Una bambina mi ha raccontato che la mamma la sera usa l'imbuto per passare l'acqua bollente da una grande pentola a delle piccole bottiglie di plastica per scaldare il letto e cercare di prendere sonno insieme in un unico abbraccio senza sentire il freddo.
Succedono cose così brutte e così tristi, ma il nostro cuore è come anestetizzato e non riesce più a sentire il dolore degli altri: siamo così capaci d'amore, avvelenati di odio, educati all'indifferenza.
Ci sono persone che ne attaccano altre disturbate dal fatto che sono più felici e stanno meglio di loro o sono semplicemente diverse e per questo nemiche. Nessuno ha sentito la loro solitudine e il loro odio arrivare. Possono guidare un’auto a tutta velocità contro le persone, entrare armate dentro una scuola o imbucarsi ad una festa con l'unico obiettivo di fare male a più persone possibili. Il loro cuore è geloso della fortuna degli altri, come quello della matrigna malvagia di Biancaneve, delle sorelle cattive di Cenerentola, di Scar e delle iene che vogliono entrare anche loro in un modo o nell'altro nel cerchio della vita. Pensare che certe persone non nascono cattive ma che lo diventano perché non sono state amate abbastanza, è rassicurante. L'altro giorno un altro bambino mi ha detto di avere un papà grande e grosso che, quando beve la birra, diventa cattivo: come canta Jovanotti, «che i mostri ci sono è solo la prima metà della storia, che i mostri si possono sconfiggere è l'altra metà da imparare a memoria ». Forse basterebbe che facessimo in modo di stare il più vicino possibile tra noi per tenere lontano la paura.
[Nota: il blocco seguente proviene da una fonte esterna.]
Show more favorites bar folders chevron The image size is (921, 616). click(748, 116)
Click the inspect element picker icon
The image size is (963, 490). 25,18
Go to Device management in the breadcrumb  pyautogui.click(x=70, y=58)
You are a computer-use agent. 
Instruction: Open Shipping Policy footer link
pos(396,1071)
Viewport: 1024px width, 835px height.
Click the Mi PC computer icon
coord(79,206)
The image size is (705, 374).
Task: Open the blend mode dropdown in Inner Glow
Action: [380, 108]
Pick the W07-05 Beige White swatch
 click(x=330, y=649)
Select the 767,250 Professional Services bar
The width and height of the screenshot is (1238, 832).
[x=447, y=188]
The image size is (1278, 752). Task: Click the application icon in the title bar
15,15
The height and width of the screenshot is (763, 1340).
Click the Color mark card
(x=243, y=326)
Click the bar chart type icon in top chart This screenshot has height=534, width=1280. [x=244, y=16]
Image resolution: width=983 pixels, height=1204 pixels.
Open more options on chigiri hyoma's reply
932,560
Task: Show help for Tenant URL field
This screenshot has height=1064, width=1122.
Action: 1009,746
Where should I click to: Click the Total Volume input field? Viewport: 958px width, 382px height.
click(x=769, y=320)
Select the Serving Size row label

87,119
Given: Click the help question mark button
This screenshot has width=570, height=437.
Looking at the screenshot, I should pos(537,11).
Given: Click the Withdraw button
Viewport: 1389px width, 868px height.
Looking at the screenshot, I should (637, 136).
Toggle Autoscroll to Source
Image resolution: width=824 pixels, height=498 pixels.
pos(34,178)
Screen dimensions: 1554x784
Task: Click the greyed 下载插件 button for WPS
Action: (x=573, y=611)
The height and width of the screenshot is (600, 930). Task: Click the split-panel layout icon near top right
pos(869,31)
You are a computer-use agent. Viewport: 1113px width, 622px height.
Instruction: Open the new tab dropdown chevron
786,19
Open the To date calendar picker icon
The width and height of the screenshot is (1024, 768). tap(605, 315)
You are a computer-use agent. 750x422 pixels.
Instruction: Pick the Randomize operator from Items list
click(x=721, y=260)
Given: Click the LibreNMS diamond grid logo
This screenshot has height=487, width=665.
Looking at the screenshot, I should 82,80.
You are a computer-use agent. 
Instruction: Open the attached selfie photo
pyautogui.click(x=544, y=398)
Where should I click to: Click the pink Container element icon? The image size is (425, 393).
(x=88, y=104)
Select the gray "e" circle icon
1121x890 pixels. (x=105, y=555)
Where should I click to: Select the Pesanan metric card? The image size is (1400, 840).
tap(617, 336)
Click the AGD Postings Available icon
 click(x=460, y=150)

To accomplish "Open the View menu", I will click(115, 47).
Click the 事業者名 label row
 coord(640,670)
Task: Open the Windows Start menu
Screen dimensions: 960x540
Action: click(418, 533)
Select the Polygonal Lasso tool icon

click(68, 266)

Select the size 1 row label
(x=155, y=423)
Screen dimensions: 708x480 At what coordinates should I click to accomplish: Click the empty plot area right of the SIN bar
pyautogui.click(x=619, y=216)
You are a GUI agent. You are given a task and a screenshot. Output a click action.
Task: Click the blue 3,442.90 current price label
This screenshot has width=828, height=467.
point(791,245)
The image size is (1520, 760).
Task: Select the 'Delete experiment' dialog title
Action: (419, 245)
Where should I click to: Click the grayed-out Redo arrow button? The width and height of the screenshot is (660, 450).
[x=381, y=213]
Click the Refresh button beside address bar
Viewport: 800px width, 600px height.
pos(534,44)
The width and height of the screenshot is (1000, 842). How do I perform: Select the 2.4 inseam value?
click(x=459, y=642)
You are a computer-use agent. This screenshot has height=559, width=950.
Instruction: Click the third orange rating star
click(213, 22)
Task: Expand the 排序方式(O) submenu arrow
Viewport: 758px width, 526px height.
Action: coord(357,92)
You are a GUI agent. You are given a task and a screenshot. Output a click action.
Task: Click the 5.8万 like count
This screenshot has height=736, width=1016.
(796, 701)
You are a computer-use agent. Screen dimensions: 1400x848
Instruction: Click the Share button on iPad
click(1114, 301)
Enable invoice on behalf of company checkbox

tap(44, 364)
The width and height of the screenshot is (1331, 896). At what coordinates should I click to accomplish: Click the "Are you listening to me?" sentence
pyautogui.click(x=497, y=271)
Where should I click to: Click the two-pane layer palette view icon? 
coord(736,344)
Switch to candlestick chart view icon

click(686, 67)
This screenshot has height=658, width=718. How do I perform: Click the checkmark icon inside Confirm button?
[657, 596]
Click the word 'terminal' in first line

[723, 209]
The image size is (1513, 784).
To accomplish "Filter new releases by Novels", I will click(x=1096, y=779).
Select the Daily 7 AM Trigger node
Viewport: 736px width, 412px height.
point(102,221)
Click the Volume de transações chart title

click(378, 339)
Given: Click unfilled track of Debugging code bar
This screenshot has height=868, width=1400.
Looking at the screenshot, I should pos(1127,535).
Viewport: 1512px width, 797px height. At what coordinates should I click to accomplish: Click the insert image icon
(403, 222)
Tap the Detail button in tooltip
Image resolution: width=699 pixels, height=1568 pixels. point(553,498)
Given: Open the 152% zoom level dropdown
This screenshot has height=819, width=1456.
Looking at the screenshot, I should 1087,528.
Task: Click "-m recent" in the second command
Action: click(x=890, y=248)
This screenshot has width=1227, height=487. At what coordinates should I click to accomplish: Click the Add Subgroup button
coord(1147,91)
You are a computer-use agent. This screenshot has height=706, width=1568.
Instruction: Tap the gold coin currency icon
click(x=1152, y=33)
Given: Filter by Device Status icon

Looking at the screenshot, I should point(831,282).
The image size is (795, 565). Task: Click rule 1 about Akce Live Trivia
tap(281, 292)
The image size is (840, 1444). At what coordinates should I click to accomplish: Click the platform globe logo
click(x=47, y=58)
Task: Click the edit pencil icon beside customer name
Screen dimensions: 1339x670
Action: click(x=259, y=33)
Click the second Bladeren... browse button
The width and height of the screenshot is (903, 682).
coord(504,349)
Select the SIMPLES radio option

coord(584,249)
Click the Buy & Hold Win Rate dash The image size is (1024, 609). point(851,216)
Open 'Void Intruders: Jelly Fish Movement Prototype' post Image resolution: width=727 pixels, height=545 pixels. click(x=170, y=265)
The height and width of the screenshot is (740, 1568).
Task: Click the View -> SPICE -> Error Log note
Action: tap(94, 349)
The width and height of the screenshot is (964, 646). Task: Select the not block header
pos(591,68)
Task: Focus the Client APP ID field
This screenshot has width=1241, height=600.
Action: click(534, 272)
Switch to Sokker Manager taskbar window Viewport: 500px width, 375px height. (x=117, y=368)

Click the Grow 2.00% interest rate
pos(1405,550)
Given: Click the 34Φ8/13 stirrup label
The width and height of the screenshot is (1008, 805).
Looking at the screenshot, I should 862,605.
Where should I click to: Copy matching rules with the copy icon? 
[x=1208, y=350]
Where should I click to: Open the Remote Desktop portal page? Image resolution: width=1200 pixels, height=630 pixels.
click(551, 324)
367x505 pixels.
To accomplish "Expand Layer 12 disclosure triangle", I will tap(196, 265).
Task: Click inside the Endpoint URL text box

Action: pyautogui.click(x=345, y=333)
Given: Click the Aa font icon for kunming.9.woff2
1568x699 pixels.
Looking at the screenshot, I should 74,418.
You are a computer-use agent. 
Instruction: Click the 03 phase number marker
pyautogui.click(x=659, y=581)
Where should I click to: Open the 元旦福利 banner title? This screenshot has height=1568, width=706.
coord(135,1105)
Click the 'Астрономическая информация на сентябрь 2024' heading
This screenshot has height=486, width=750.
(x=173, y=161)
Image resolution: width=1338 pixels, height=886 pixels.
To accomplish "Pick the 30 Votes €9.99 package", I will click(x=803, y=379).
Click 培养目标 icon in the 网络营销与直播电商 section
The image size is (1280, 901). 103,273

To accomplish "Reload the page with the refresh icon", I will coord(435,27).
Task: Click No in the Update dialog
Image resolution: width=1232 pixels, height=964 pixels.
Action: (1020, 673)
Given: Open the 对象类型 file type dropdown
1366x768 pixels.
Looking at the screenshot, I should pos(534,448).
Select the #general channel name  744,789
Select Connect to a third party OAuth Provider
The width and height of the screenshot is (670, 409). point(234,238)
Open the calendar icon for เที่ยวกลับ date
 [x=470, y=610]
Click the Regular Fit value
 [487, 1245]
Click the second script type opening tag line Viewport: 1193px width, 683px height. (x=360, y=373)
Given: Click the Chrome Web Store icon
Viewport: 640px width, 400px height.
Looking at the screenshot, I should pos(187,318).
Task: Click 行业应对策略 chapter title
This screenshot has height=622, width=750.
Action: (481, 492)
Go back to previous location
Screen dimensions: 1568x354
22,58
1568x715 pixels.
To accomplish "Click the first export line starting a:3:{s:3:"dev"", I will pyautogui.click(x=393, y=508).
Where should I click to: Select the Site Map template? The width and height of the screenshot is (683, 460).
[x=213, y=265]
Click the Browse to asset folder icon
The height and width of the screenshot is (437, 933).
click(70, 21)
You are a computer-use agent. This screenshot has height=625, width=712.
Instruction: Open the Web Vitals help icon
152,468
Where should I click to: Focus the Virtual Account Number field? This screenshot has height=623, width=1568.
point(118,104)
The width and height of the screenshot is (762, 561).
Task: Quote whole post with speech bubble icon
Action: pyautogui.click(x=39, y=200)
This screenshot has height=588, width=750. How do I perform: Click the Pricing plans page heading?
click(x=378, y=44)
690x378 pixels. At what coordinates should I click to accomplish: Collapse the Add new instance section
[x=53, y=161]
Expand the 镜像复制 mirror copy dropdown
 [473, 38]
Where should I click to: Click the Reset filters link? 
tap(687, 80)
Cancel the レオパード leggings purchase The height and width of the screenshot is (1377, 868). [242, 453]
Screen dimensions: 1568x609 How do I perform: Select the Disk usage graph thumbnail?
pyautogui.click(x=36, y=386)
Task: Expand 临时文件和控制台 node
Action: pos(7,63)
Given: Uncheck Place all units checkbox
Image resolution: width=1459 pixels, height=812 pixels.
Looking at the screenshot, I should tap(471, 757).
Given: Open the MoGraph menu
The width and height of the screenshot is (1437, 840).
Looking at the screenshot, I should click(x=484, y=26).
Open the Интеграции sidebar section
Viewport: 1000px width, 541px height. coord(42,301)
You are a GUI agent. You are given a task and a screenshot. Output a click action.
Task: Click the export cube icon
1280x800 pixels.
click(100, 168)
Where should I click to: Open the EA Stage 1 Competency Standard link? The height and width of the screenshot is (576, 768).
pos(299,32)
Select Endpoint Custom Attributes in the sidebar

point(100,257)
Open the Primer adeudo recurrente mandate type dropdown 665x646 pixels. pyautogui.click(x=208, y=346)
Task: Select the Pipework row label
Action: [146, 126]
Ci sono innamorati che devono vedersi di nascosto come Romeo e Giulietta perché le loro famiglie non vogliono e rischiano la pelle per un bacio. Chissà se quando sarai grande il Cielo sarà vuoto o sarà pieno, se ci saranno ancora mani giunte a chiedere qualcosa o penseremo di bastare a noi stessi, di poter e di saper fare tutto. È così complicata ogni piccola vita, che sembra così presuntuoso pensare di poter aggiustare il mondo. Quanta gentilezza ci vorrebbe per farlo e per farci guarire. C’è chi pensa di sistemare le cose alzando dei muri per non fare più entrare nessuno, chi vuole fare entrare tutti, ma nessuno pensa a cosa fanno e a come stanno le persone, a cosa avrebbero bisogno per essere felici.
Chissà se tu riuscirai a esserlo, chissà quanto tempo potrò passare al tuo fianco.
Se la vita con te sarà buona oppure cattiva. Forse sarà un po’ e un po', come capita a tutti. Ma che sia bella, che non faccia diventare cattivo anche te, che nel tuo cuore ci sia sempre almeno un piccolo pezzo di pace. Che avrai amici e che avrai sogni. Ammirare il tuo viaggio sarà la cosa più bella. Prima da vicino e dopo da lontano.